Two recently released studies have shown that we are as transparent to others while online as we are in person -- perhaps more.
The first, done by H. Andrew Schwartz et al. of the University of Pennsylvania, is called "Personality, Gender, and Age in the Language of Social Media: The Open-Vocabulary Approach." In it, the researchers used computer software to analyze 700,000 words from the Facebook status updates of 75,000 volunteers, who also agreed to take a battery of personality tests. The software then calculated word frequencies for all of the words in the statuses, and then matched up word frequencies with personality markers. Here's a piece of what they concluded:
Our analyses shed new light on psychosocial processes yielding results that are face valid (e.g., subjects living in high elevations talk about the mountains), tie in with other research (e.g., neurotic people disproportionately use the phrase ‘sick of’ and the word ‘depressed’), suggest new hypotheses (e.g., an active life implies emotional stability), and give detailed insights (males use the possessive ‘my’ when mentioning their ‘wife’ or ‘girlfriend’ more often than females use ‘my’ with ‘husband’ or 'boyfriend’).Which thus far is interesting but not particularly alarming. What I found more curious, and perhaps troubling, came up when I saw how many times word frequency could be related to other factors -- age, gender, degree of extroversion, and so on. The age breakdown, I thought, was particularly interesting. The 13 to 18 crowd unsurprisingly had "school," "homework," and "tomorrow" as their most common words; the clear winner from 19 to 22 were the various tenses and forms of the word "fuck;" by 23 to 28, there was a shift to "work," "office," "wedding," and "beer." (The absence of swear words in this age bracket is likely to reflect an awareness of how public Facebook is, and not wanting to get fired for posting something inadvisable online.)

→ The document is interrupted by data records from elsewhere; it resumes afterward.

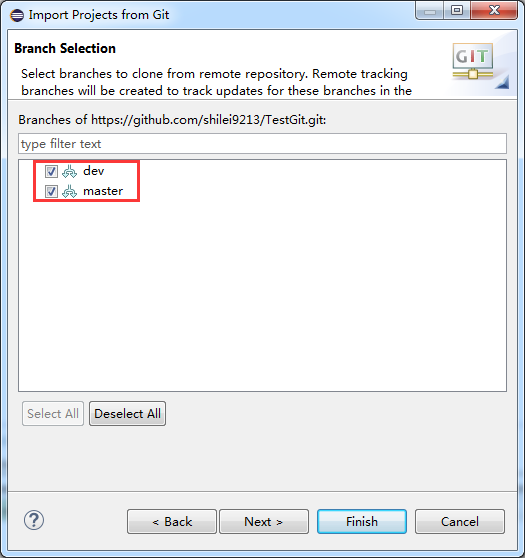Minimize the Import Projects window
This screenshot has width=525, height=558.
430,11
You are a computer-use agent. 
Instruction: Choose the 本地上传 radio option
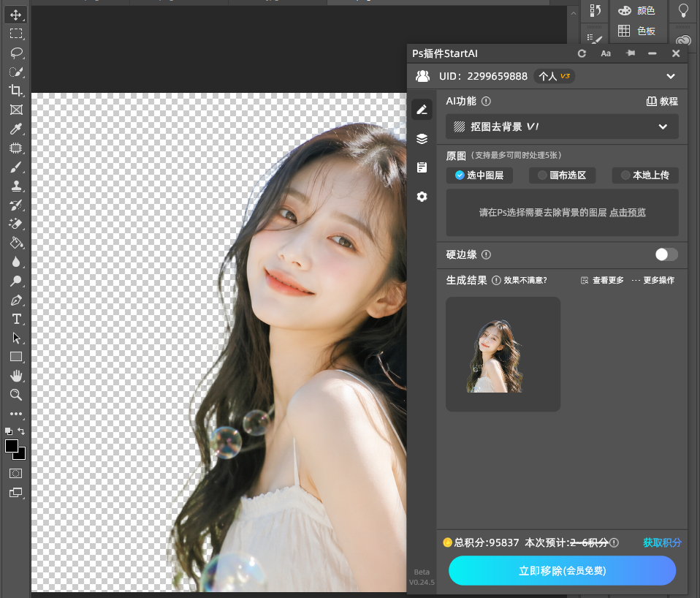pyautogui.click(x=645, y=175)
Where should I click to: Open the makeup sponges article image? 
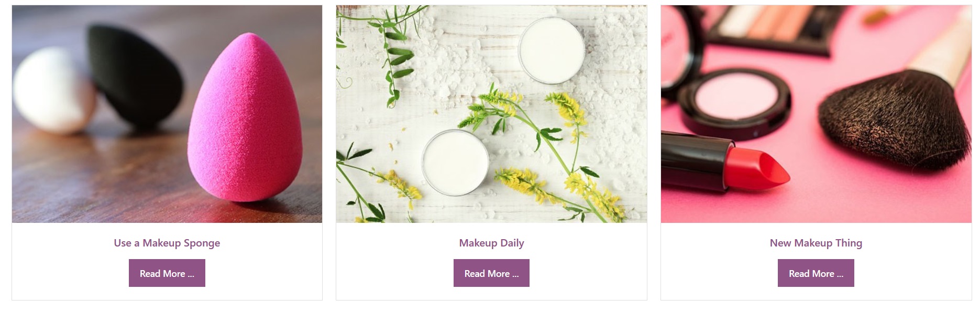tap(167, 114)
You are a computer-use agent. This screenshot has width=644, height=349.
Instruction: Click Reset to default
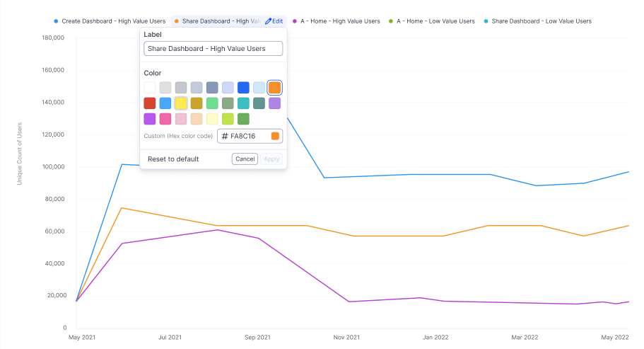[173, 159]
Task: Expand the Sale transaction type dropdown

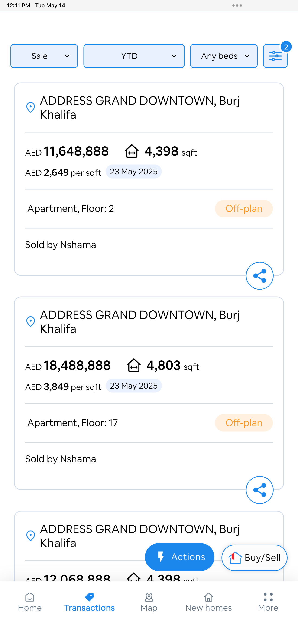Action: 44,56
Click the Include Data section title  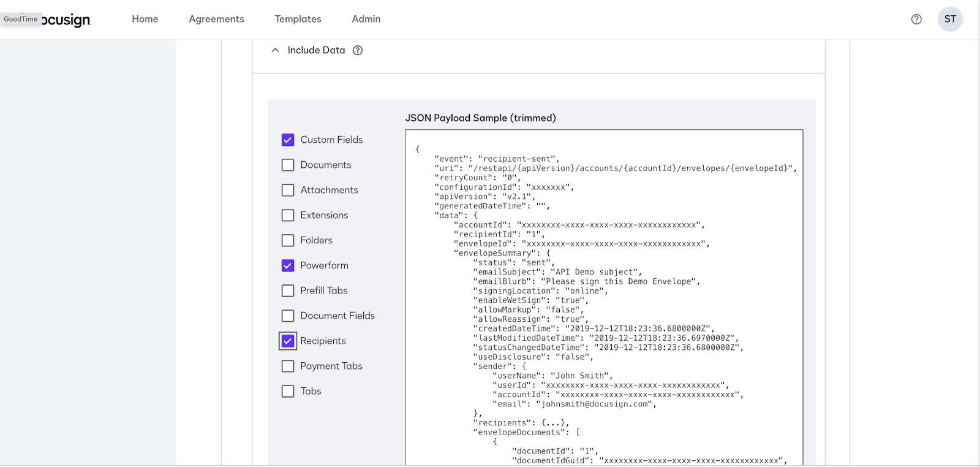(x=316, y=50)
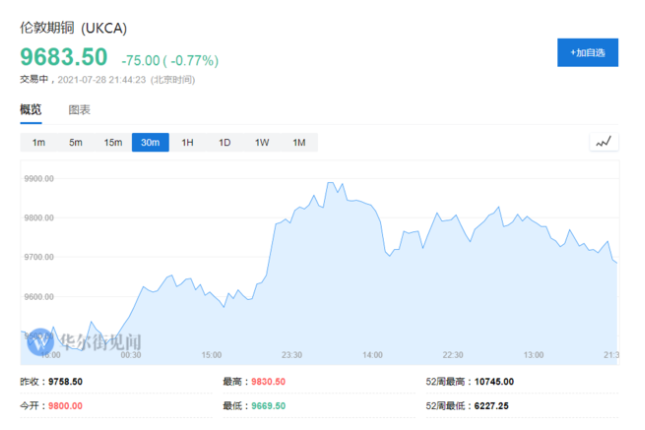Select the active 30m interval

tap(150, 142)
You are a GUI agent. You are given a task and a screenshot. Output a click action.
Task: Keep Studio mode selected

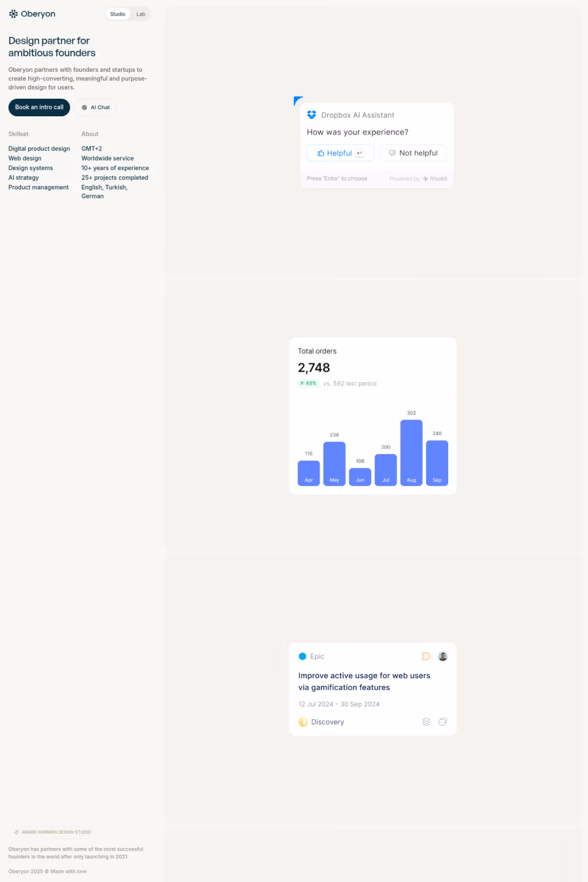117,13
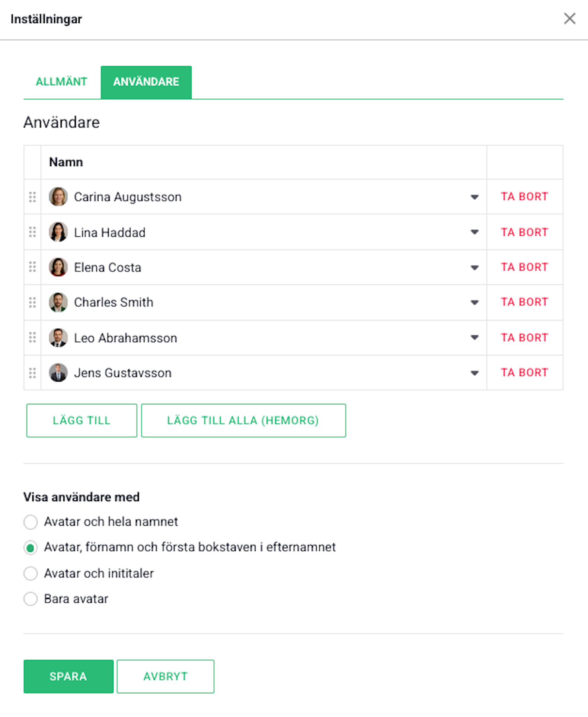588x717 pixels.
Task: Click the drag handle on Jens Gustavsson's row
Action: (32, 373)
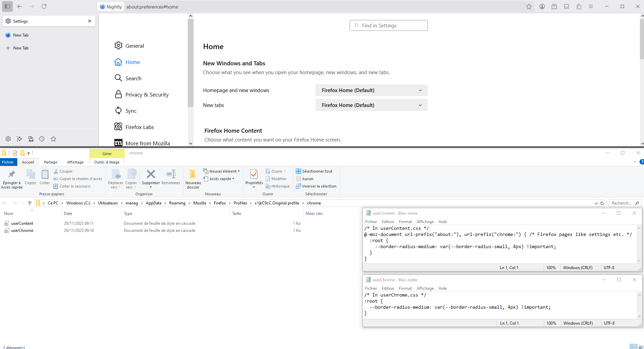Expand the Homepage and new windows dropdown
The height and width of the screenshot is (349, 644).
(371, 90)
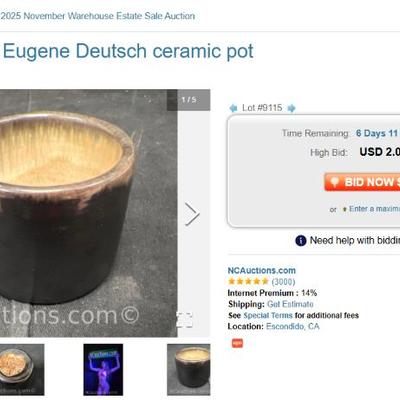The image size is (400, 400).
Task: Go to next lot with right arrow
Action: (x=291, y=108)
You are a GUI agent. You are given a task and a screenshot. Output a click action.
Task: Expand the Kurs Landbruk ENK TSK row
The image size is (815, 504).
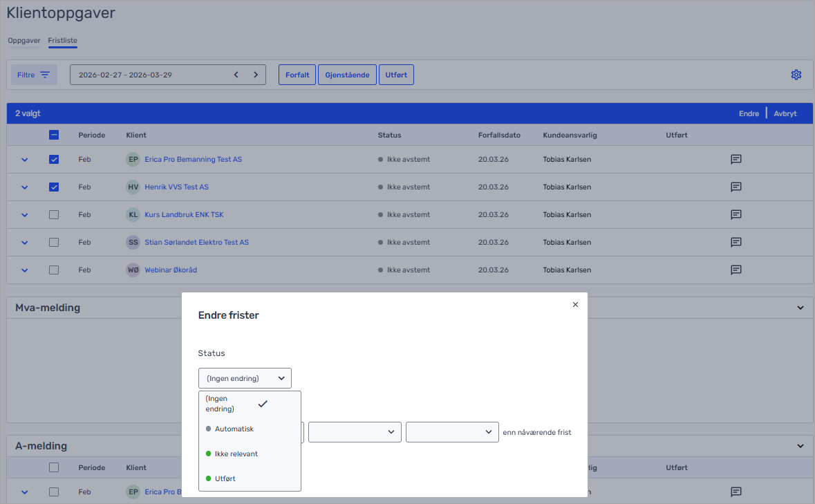tap(25, 215)
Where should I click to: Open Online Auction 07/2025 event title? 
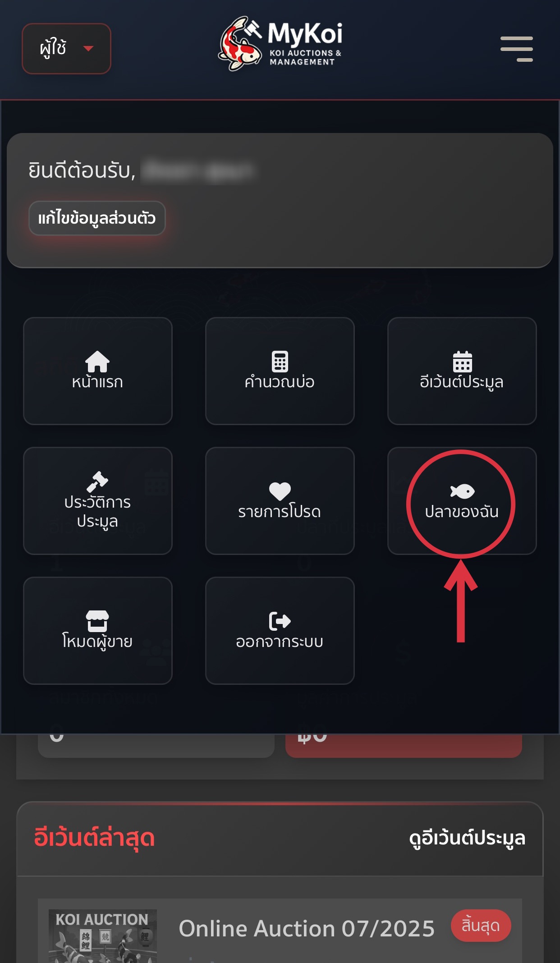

Males of all ages have a great many macho words in their statuses, involving video games, movies, and sports. Unsurprisingly, "fuck" makes a reappearance in the male statuses. Women's statuses were almost stereotypically girly -- "shopping," "boyfriend," "love," "yummy," and "my hair" being some of the most common words.
While none of these were particularly surprising, I think this raises two questions -- one of them more serious than the other. The less serious one is whether our online presence is more revealing who we'd like to be seen as than who we actually are -- after all, we create these statuses, so the macho masculine statuses and girly feminine ones are just projections, ghosts of real people that we've built and then put on public display.
A more serious concern is how this sort of thing could be turned against us. Now, please don't think that I've suddenly turned conspiracy theorist; I'm not particularly worried that the government is going to start data mining my Facebook looking for some reason to lock me away. But think of the usefulness of this to marketing firms, who are always looking for ways to hook into demographic information so that they can focus their ads better.
If we reveal who we are even by the word choice in our status updates, that certainly is going to be something that advertisers are going to use.
The second study used Twitter, and the author, Burr Settles, came up with an algorithm (again based on word use) to sort out "geek" tweets from "nerd" tweets. As settles sees it:
In my mind, “geek” and “nerd” are related, but capture different dimensions of an intense dedication to a subject:Similar to the study by Schwartz et al., Settles tried to group words together that seemed to indicate something about the demographic that produced them -- resulting in a graph (you can take a look at it on the link posted above) that sorts our tweets out by character.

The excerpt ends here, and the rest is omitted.